The Committee will continue to track these milestones, as well as developing additional indicators for assessing the use of flexibility on the demand-side from technologies such as EVs and heat pumps.
Clear policy is still needed to drive forwards additional renewable capacity, with medium to long-term ambition set and clarity around the next Contracts for Difference (CfD) auction, including its schedule and volumes, needed. As part of the ‘green recovery’ from COVID-19, the government should double the capacity contracted within the CfDs up to 12GW.
Another relative success noted in the report was the growth in the sales of EVs and the rollout of chargepoints. There are now 20,800 public EV chargepoints across the UK, the CCC said, up from 16,500 in 2019. But these are not geographically spread, with a disproportionate share in London and other urban areas of the south east.
More needs to be done to drive the rollout of EV charging infrastructure, with hope there will be further policy detail in the upcoming Transport Decarbonisation Plan.
Adapting to climate change – electricity sector must go further
The energy sector has taken steps to prepare for the impact of climate change, the CCC noted in its second report Progress in adapting to climate change – 2021 Report to Parliament.
Risk management within the energy sector was rated as medium, as it can expect increased exposure to surface waterflooding at power stations and electricity substations. While there is £172 million worth of planned investment in flood protection measures to 2023, more work is needed to understand the implications of water availability on the energy sector.

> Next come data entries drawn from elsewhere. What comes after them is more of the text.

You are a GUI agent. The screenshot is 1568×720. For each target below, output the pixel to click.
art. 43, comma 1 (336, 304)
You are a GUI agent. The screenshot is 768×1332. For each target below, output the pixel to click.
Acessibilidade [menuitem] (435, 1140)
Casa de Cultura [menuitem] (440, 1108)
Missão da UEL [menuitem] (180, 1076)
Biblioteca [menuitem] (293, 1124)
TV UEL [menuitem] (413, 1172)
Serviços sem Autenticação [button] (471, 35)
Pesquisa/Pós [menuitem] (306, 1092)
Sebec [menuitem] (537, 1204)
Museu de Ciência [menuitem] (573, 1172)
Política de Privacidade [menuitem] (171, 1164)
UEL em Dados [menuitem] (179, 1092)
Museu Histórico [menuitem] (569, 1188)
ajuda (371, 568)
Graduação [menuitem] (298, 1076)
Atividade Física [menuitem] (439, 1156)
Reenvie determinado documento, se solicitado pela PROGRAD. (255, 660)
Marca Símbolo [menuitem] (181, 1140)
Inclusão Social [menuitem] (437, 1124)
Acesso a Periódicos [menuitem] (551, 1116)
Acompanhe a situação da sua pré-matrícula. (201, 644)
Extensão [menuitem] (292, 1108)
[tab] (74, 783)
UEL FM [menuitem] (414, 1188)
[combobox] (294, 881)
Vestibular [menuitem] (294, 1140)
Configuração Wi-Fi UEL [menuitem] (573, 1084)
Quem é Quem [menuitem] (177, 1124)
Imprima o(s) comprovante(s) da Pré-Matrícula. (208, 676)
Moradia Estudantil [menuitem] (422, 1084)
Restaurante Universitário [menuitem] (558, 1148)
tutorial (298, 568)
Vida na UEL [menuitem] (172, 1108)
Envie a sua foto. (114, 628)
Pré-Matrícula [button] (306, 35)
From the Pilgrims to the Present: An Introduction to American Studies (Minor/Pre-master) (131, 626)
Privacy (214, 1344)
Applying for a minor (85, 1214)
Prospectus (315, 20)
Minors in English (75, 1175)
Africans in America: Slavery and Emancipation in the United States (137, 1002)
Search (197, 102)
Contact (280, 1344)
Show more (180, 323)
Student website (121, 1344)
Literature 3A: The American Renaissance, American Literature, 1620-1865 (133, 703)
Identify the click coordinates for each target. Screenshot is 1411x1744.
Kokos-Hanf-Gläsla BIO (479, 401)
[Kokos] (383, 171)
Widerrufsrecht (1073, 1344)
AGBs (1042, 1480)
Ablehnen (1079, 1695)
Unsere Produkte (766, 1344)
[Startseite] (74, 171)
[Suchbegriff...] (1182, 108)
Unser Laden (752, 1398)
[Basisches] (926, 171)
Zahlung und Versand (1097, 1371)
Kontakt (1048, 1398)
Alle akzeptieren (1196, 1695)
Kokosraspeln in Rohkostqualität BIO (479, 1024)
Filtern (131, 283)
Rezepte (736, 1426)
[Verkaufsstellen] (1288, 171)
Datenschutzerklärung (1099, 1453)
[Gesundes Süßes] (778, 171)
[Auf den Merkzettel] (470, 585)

Already 90% of substations (550/589) deemed at risk of flooding in the CCC’s 2019 report should be resilient to a 1/1000 year flood event this year.
But as a very interconnected sector, there is a risk of cascading impacts should climate change driven weather events impact generation or transmission. This can be seen in the 2019 blackout – the only significant loss of generation capacity due to weather since 2015, despite periods of extreme heat and storms testing the security of the energy system – when a lightning strike led to a million people losing power and brought train networks to a standstill.
As the UK continues to decarbonise, more sectors will rely on electrification and therefore a similar weather event could have a larger impact. Electricity currently provides about 15-20% of the country’s energy, but by 2050 it could account for 55-65% as it will be used for light, heat, communications, transport, industry and delivery of other critical services such as water. Additionally, renewables will scale to provide 80% of this electricity by 2050 the CCC said.
Therefore new energy infrastructure and supplies will need to be developed, making sure they are increasingly resilient to climate change.
“The UK is leading in diagnosis but lagging in policy and action,” added Baroness Brown, chair of the Adaptation Committee. “This cannot be put off further. We cannot deliver net zero without serious action on adaptation.
“We need action now, followed by a National Adaptation Programme that must be more ambitious; more comprehensive; and better focused on implementation than its predecessors, to improve national resilience to climate change.”